[Data to use]
*** Block opens ***

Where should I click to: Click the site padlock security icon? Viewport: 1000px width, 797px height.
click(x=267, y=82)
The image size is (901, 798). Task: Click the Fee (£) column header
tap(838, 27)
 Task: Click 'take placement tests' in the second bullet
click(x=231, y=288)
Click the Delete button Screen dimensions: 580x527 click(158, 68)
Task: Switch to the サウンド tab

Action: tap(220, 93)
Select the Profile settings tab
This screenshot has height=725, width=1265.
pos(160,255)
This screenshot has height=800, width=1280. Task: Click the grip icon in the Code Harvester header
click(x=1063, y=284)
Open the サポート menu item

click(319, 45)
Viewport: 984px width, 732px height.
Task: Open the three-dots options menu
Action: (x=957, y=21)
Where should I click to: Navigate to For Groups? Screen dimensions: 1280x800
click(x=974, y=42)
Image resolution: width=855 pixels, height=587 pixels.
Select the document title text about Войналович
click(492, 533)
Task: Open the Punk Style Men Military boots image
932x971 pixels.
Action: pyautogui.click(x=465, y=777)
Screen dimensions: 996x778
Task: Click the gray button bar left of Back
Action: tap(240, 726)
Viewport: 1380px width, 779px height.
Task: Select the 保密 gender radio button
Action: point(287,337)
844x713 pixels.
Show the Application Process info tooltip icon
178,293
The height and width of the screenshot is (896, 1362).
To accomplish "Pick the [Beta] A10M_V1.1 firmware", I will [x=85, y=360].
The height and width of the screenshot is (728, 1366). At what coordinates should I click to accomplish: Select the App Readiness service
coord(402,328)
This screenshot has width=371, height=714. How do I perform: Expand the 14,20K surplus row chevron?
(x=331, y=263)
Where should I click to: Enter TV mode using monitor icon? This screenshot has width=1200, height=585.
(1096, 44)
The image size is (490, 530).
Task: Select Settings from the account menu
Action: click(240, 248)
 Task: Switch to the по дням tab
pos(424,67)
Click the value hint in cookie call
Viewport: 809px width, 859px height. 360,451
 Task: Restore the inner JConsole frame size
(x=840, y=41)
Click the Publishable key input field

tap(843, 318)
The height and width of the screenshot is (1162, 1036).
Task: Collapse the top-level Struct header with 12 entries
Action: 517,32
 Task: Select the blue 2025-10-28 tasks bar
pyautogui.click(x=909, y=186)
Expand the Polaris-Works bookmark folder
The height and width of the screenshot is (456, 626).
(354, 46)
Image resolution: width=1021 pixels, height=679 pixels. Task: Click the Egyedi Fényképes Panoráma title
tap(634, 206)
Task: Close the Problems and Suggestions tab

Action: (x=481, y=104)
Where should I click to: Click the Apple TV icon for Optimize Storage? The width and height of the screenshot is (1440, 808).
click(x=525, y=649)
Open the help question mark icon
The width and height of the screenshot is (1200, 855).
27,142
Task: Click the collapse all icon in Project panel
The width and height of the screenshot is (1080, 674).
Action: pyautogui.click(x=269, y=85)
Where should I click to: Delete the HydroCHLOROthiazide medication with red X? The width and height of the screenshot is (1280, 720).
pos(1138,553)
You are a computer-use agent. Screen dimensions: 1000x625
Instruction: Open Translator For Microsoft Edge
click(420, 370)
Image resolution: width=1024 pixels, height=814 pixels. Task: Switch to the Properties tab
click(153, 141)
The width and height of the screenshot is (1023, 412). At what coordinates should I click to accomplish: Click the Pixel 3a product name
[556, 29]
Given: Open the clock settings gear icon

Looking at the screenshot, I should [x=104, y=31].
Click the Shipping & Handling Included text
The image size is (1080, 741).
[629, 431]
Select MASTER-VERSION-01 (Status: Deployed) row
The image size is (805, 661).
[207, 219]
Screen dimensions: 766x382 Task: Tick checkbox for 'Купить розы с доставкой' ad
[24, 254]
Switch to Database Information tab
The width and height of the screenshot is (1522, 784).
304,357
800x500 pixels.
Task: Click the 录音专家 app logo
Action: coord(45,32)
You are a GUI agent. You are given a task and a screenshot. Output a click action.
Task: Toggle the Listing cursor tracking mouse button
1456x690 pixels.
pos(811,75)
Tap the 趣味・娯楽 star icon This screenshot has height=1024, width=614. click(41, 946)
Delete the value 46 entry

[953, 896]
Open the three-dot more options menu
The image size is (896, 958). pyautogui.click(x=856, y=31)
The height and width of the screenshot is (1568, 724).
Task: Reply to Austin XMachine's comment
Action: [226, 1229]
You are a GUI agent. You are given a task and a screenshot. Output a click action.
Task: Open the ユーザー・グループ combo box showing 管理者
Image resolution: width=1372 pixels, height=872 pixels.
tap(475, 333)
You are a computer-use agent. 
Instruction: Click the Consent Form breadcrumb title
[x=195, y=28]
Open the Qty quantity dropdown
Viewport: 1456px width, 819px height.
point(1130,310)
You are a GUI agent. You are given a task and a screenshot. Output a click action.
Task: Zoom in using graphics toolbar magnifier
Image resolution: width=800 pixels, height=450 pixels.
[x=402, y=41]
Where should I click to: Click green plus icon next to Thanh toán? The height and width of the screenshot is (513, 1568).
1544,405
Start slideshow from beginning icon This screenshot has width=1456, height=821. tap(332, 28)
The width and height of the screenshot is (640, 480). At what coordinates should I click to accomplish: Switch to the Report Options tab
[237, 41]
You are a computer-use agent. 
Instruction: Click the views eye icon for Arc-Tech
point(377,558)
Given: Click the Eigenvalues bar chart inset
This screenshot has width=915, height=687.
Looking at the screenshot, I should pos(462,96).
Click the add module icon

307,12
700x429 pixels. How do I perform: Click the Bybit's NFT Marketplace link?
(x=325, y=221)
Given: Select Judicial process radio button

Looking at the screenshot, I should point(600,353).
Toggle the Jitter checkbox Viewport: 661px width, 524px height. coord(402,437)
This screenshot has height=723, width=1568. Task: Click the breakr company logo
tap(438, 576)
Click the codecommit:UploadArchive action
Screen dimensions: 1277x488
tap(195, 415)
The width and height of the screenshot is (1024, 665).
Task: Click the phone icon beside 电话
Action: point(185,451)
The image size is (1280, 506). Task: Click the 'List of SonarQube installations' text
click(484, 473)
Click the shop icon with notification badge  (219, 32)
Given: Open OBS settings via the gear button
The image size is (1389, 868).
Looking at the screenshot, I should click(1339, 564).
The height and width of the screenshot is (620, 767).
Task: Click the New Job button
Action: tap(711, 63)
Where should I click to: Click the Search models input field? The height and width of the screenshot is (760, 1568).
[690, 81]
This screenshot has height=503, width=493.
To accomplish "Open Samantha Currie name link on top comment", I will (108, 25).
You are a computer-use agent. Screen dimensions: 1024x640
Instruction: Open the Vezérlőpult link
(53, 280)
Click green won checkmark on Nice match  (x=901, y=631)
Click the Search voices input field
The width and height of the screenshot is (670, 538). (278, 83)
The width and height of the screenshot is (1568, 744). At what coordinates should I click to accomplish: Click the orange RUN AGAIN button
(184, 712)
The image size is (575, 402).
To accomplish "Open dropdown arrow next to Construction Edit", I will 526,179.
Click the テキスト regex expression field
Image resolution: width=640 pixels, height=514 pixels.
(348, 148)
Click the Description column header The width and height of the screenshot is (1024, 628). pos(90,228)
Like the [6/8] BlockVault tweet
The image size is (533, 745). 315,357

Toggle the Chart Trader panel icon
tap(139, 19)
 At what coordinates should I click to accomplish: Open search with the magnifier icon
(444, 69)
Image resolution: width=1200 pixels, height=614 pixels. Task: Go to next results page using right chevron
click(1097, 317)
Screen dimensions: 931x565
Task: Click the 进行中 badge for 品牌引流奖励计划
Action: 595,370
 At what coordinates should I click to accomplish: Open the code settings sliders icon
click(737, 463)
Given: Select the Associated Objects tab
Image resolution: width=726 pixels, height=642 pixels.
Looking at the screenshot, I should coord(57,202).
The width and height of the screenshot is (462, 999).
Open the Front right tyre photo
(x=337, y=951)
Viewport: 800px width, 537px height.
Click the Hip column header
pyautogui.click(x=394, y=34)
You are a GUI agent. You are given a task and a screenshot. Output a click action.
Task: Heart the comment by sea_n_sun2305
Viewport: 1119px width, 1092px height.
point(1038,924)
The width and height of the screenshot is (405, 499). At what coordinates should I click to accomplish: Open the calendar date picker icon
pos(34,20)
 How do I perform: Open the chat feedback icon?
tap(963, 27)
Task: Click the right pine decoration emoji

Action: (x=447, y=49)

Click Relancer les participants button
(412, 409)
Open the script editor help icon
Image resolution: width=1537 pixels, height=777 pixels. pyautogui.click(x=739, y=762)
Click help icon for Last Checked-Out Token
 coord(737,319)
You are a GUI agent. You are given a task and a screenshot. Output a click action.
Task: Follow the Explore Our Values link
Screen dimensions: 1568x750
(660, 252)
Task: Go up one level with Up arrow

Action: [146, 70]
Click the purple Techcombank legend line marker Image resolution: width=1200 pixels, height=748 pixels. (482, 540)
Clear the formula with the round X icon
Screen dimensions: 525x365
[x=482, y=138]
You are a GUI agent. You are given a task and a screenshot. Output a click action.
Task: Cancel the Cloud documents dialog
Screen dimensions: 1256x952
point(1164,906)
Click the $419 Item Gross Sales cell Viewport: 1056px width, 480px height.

*** Block closes ***

[Work instruction] Quote the records above from their first line through the line containing "The height and width of the screenshot is (896, 1362).", both ends included.

[The answer]
Where should I click to: Click the site padlock security icon? Viewport: 1000px width, 797px height.
click(x=267, y=82)
The image size is (901, 798). Task: Click the Fee (£) column header
tap(838, 27)
 Task: Click 'take placement tests' in the second bullet
click(x=231, y=288)
Click the Delete button Screen dimensions: 580x527 click(158, 68)
Task: Switch to the サウンド tab

Action: tap(220, 93)
Select the Profile settings tab
This screenshot has height=725, width=1265.
pos(160,255)
This screenshot has height=800, width=1280. Task: Click the grip icon in the Code Harvester header
click(x=1063, y=284)
Open the サポート menu item

click(319, 45)
Viewport: 984px width, 732px height.
Task: Open the three-dots options menu
Action: (x=957, y=21)
Where should I click to: Navigate to For Groups? Screen dimensions: 1280x800
click(x=974, y=42)
Image resolution: width=855 pixels, height=587 pixels.
Select the document title text about Войналович
click(492, 533)
Task: Open the Punk Style Men Military boots image
932x971 pixels.
Action: pyautogui.click(x=465, y=777)
Screen dimensions: 996x778
Task: Click the gray button bar left of Back
Action: tap(240, 726)
Viewport: 1380px width, 779px height.
Task: Select the 保密 gender radio button
Action: point(287,337)
844x713 pixels.
Show the Application Process info tooltip icon
178,293
The height and width of the screenshot is (896, 1362).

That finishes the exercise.